2) Three consistency constraints at different granularity are designed to enrich the supervised information for model learning: the fine-grained one at the node level by an improved semi-supervised contrastive loss; the coarse-grained one at the semantic class level by aligning the prototypes of the same class learned from different encoders; and the middle-grained one at the node-to-class level by ensuring the identity of node-to-class relational distributions learned from two encoders.

3) Extensive experiments on six real-world networks from different fields verify that IMCN significantly outperforms the comparison methods for semi-supervised node classification with few labeled nodes. Especially, on the three public benchmark datasets Cora, CiteSeer, and PubMed, the classification accuracies of IMCN are more than 2.5% higher than baseline methods when only two or three labeled nodes per class are available for model training.

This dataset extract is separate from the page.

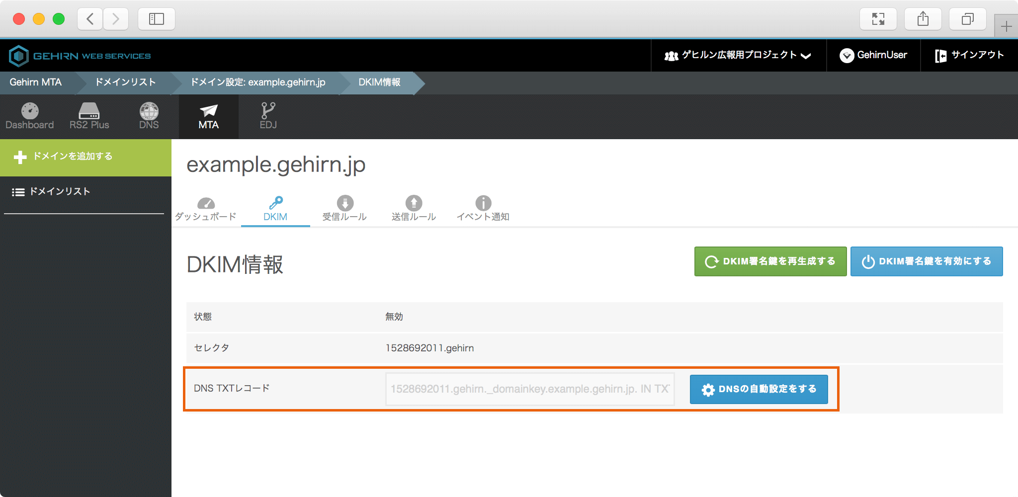Enable the DKIM signing key
1018x497 pixels.
pyautogui.click(x=926, y=261)
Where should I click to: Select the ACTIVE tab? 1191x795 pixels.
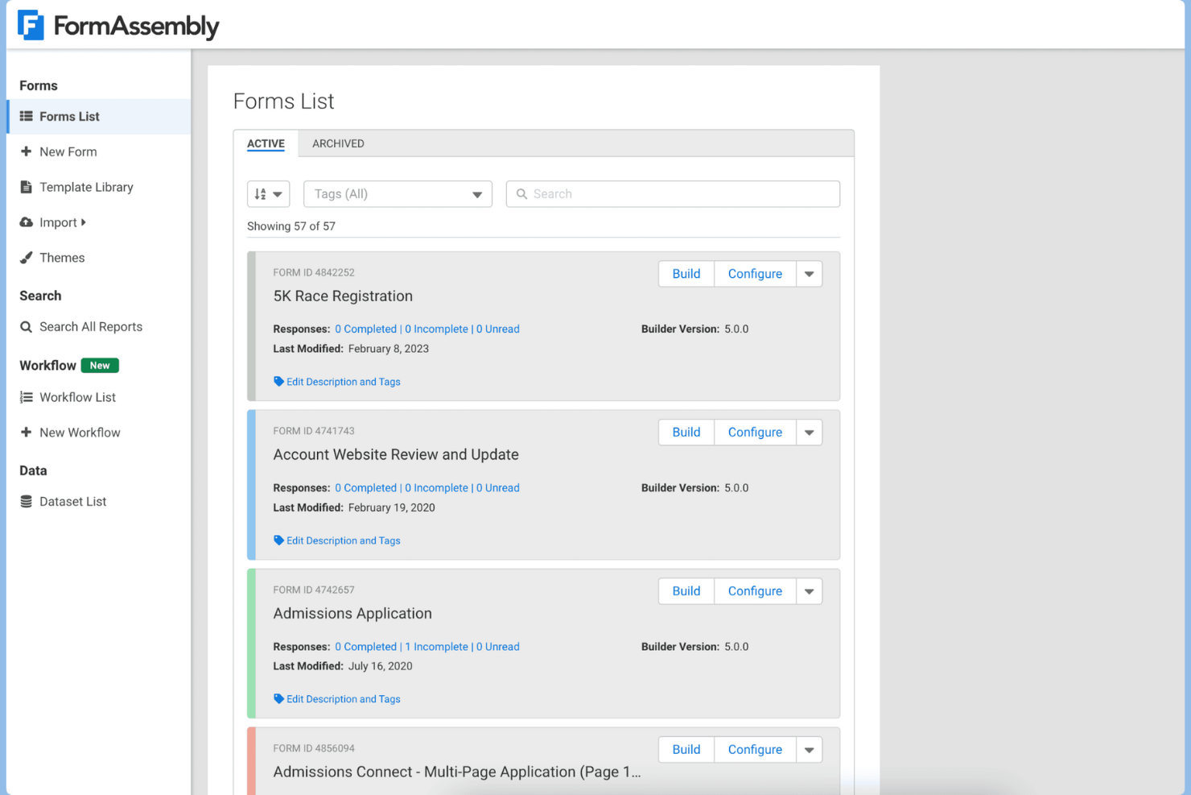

The remainder of the paper is structured as follows. Section 2 introduces some related work. Section 3 presents the details of the proposed model. Then, the experimental setup and results are introduced and analyzed in Section 4 and Section 5, respectively. Finally, Section 6 provides the main conclusions of this paper and gives ideas for further study.

2 Related work

In this section, some previous work on GCNs for semi-supervised node classification are briefly reviewed based on whether the method capture abundant information from different aspects.

Table 1 Differences among H-GCN, CG\(^3\), VCHN, and the proposed IMCN method

2.1 Single-view GCNs

Single-view GCNs usually learn node embeddings for classification by propagating and aggregating feature information between adjacent nodes in the graph from one aspect only. The classical and representative model GCN [11], which derived inspiration primarily from the convolutional operations on images, learns low-dimensional node embeddings through propagations and aggregations of nodes’ and their neighbors’ features. The GraphSAGE (SAmple and aggreGatE) model [23], a general inductive framework, generates node embeddings by sampling and aggregating features from one node’s local neighborhood and can efficiently generate node embedding for previously unseen data. The Graph ATtention network (GAT) [24] employs an attention mechanism to modify the traditional propagation and aggregation operations between one node and its neighbors in GCN. The Simple Graph Convolution network (SGC) [25] reduces the excess complexity in GCN by successively removing nonlinearities and collapsing weight matrices between consecutive layers. The Hierarchical Graph Convolution Network (H-GCN) [12] enlarges the receptive field of graph convolutional processes in GCN by fusing nodes with similar structures into super-nodes. The simplified multi-layer graph convolutional networks with dropout [6] combines SGC and the dropout regularization in deep learning and extends the shallow GCN model to the multi-layer GCN model to extract information from higher-order neighbors. This model can reduce redundant calculation and over-fitting of the multi-layer GCN to make it simple and efficient.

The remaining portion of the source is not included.